GOAL OF THE EXERCISE ::
Every entry must be repeated exactly. Exclude all pictures.

PROVIDED MATERIAL ::
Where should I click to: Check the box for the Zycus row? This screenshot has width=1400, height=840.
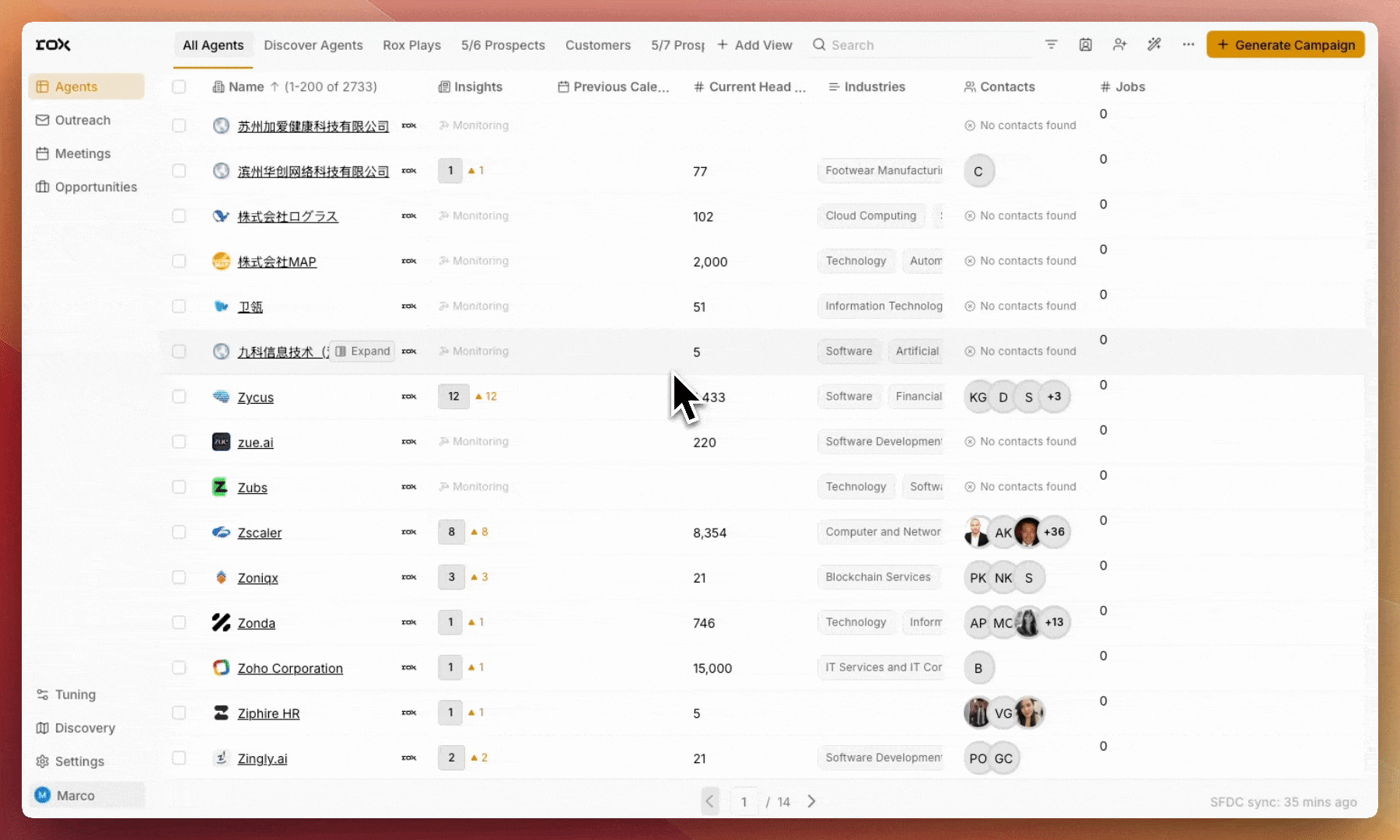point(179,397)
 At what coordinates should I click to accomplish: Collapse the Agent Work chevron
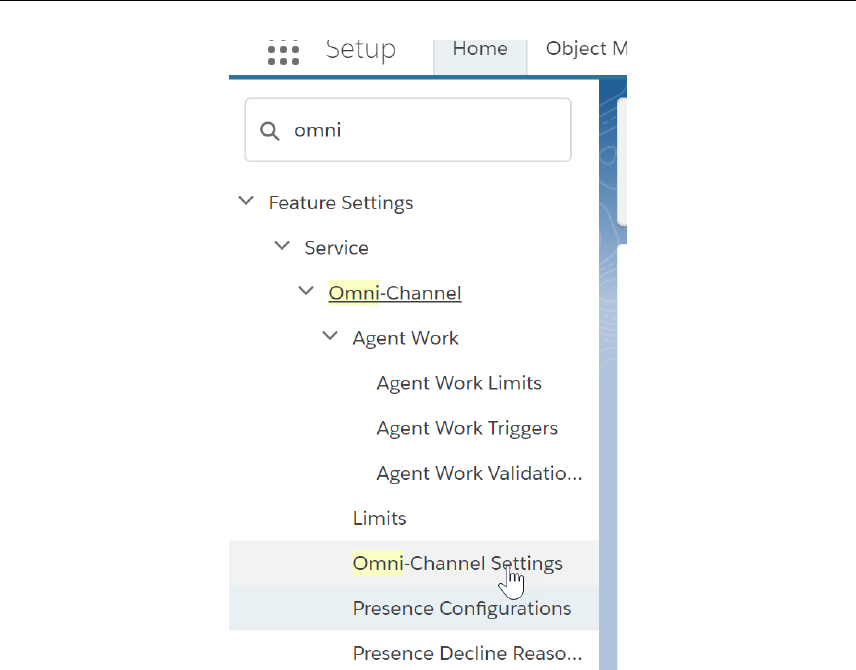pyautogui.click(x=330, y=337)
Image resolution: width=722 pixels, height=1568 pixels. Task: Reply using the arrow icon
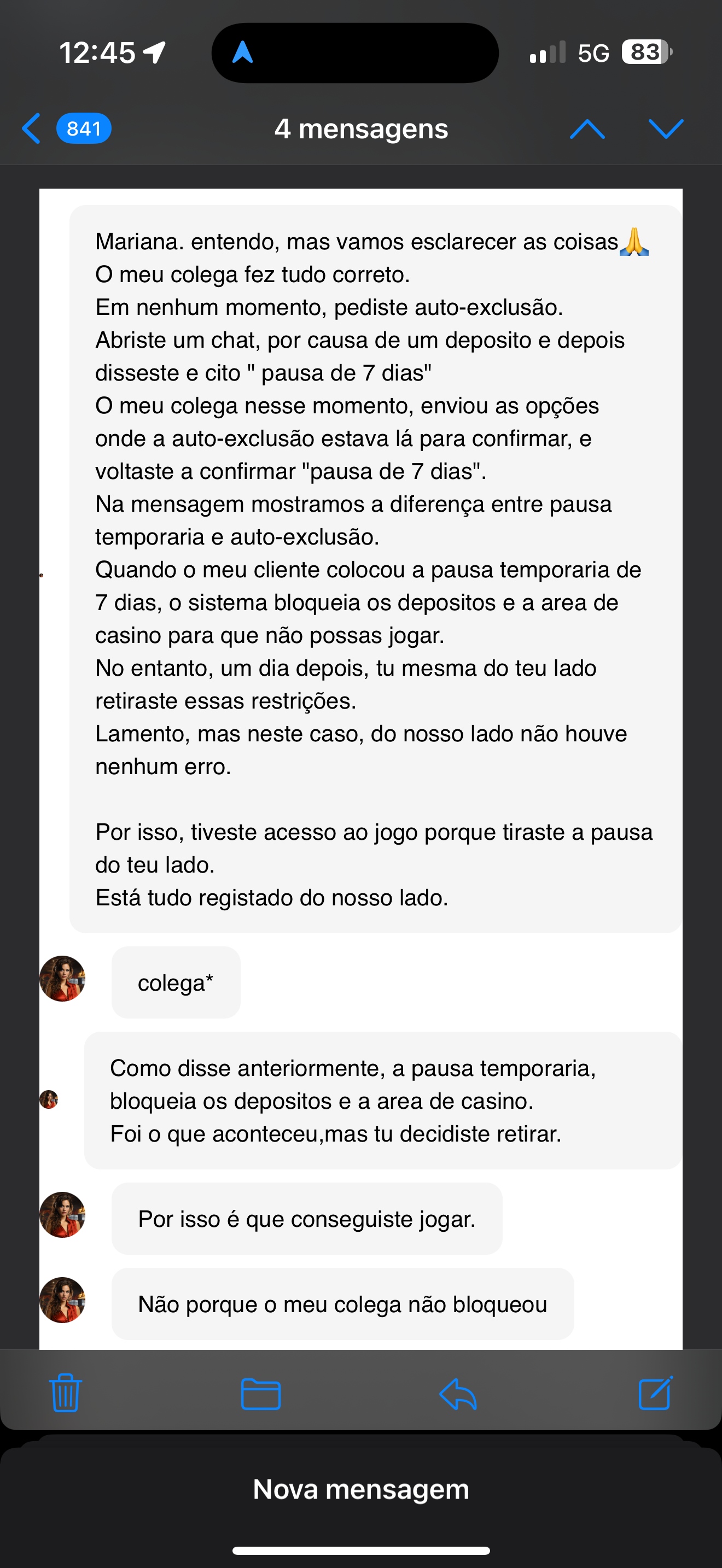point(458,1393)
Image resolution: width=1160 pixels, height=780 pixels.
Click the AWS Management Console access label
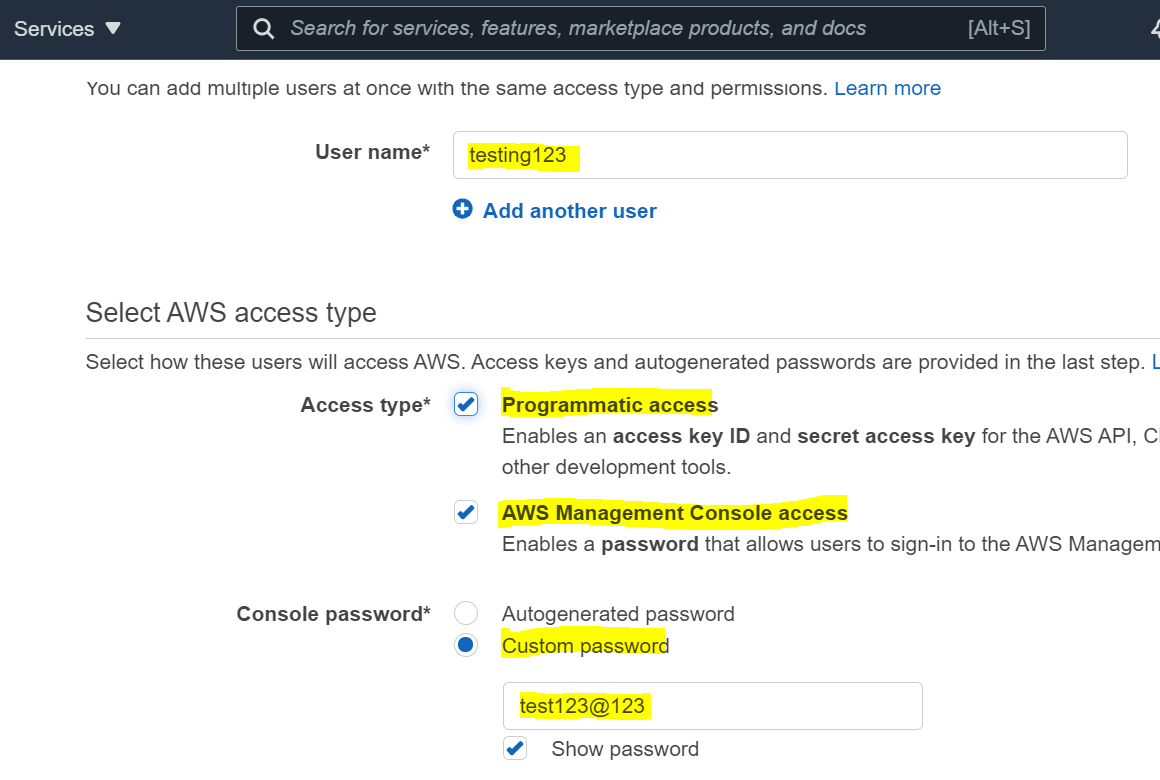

SOLVED PROBLEM ::
Where should I click to: Check the box for the Zycus row? This screenshot has width=1400, height=840.
point(179,397)
 At what coordinates should I click to accomplish: Collapse the Agent Work chevron
pyautogui.click(x=330, y=337)
Image resolution: width=722 pixels, height=1568 pixels. Task: Reply using the arrow icon
point(458,1393)
Image resolution: width=1160 pixels, height=780 pixels.
Click the AWS Management Console access label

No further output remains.